- Supreme Court of the United States

Argued January 9, 2007 Decided March 5, 2007
- Full case name: Sinochem International Co., Ltd. v. Malaysia International Shipping Corporation
- Citations: 549 U.S. 422 (more) 127 S. Ct. 1184; 167 L. Ed. 2d 15

Holding
- A United States district court has discretion to respond at once to a defendant's forum non conveniens plea, and need not take up first any other threshold objection.

Court membership
- Chief Justice John Roberts Associate Justices John P. Stevens · Antonin Scalia Anthony Kennedy · David Souter Clarence Thomas · Ruth Bader Ginsburg Stephen Breyer · Samuel Alito

Case opinion
- Majority: Ginsburg, joined by unanimous

= Sinochem International Co. v.

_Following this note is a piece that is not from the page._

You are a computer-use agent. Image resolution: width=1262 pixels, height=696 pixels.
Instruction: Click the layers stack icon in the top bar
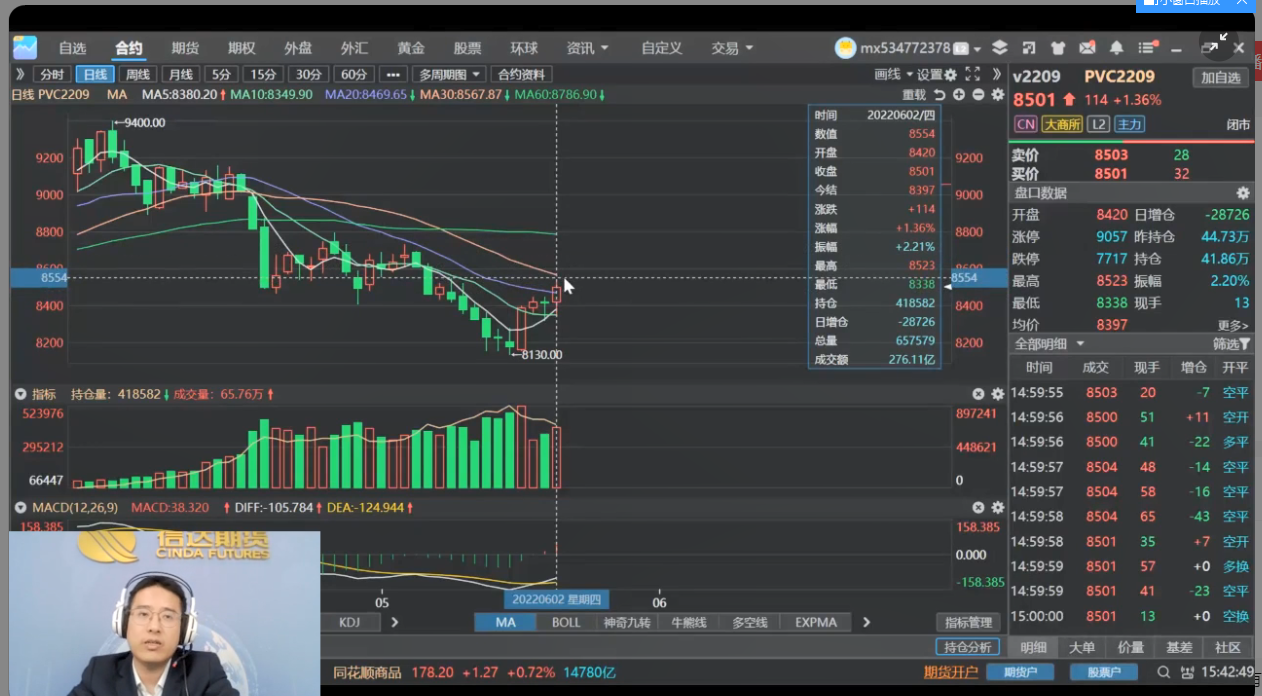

Malaysia International Shipping Corp. =

Sinochem International Co., Ltd. v. Malaysia International Shipping Corporation, 549 U.S. 422 (2007), was a case decided by the United States Supreme Court, in which the court held a United States district court has discretion to respond at once to a defendant's forum non conveniens plea, and need not take up first any other threshold objection. In particular, a court need not resolve whether it has authority to adjudicate the cause (subject-matter jurisdiction) or personal jurisdiction over the defendant if it determines that, in any event, a foreign tribunal is the more suitable arbiter of the merits of the case.